Gemeenten maakten extra uitvoeringskosten voor de invoering van de Wet inburgering. Dit kwam door hogere aantallen inburgeraars dan verwacht. Het Rijk komt de gemeenten hier vooralsnog niet in tegemoet. We verwachten extra instroom vanuit de doorstroomlocaties en door de oplevering in 2025 van 2 locaties met flexwoningen voor statushouders. Dit geeft een piek bij meerdere afdelingen en voorzieningen binnen Participatie & Bestaanszekerheid, die mogelijk niet binnen de huidige begroting kan worden opgevangen.

De deskundigheidscommissie heeft een adviesrapport geschreven over de Hervormingsagenda Jeugd. Zij constateert dat het niet wenselijk en niet haalbaar is om de beoogde besparingen vanaf 2026 te handhaven. De commissie adviseert het Rijk om de besparingen tot 2028 als pm-post in de rijksbegroting op te nemen. Zij beschouwt dit als een kabinetsbrede opgave. Of het Rijk dit advies overneemt, is onzeker en dit beschouwen wij als een risico. 

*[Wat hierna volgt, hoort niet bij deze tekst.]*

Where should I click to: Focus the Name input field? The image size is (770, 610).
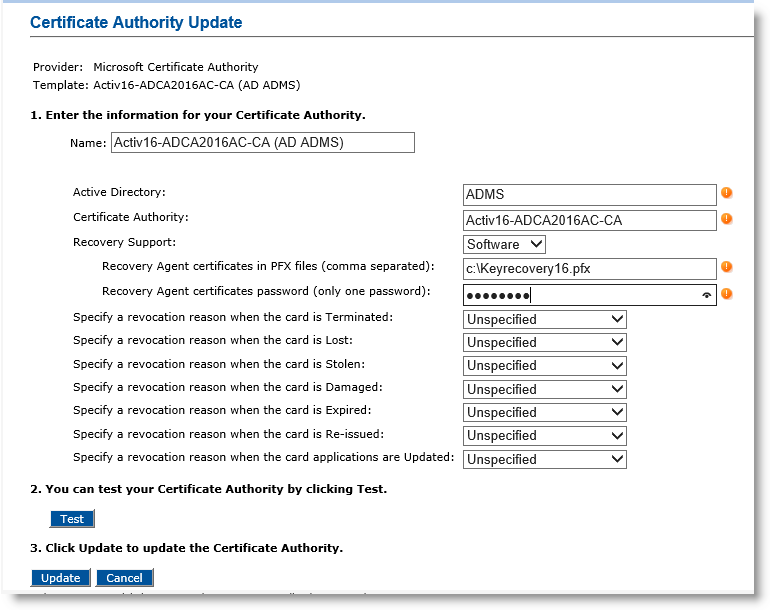point(262,143)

Door de invoering van het abonnementstarief is het aantal Wmo-hulpaanvragen gestegen. Dit veroorzaakt structureel hogere kosten (uitvoeringskosten en voorzieningskosten voor huishoudelijke ondersteuning). Om de houdbaarheid van de Wmo te verbeteren, voert het kabinet een aantal aanpassingen door in het stelsel. De belangrijkste aanpassing is de invoering van een passende eigen bijdrage voor huishoudelijke ondersteuning. De invoering van deze bijdrage is uitgesteld tot 1 januari 2027. Het is onzeker of wij hiervoor worden gecompenseerd door het Rijk. We verwachten dat het aantal cliënten dat gebruikmaakt van huishoudelijke ondersteuning uiteindelijk slechts licht afneemt en niet op het niveau komt van vóór de invoering van het abonnementstarief. De huidige meerjarenbegroting is naar verwachting niet toereikend hiervoor.

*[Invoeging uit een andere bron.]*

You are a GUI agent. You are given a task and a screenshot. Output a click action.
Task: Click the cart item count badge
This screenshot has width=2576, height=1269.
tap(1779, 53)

Voor jeugdhulp en Wmo worden nieuwe tarieven vastgesteld/geïndexeerd. Dit gebeurt pas na de vaststelling van de begroting. Het risico bestaat dat we contractueel meer moeten indexeren dan waar we in de begroting rekening mee hebben gehouden.

Mogelijk krijgen we te maken met het faillissement van een gecontracteerde aanbieder die voor onze gemeente één of meer voorzieningen voor maatschappelijke ondersteuning en/of jeugdhulp uitvoert. Hiervan kan de gemeente negatieve gevolgen ondervinden. We moeten dan bepalen hoe de continuïteit van de ondersteuning en de zorg kan worden gewaarborgd.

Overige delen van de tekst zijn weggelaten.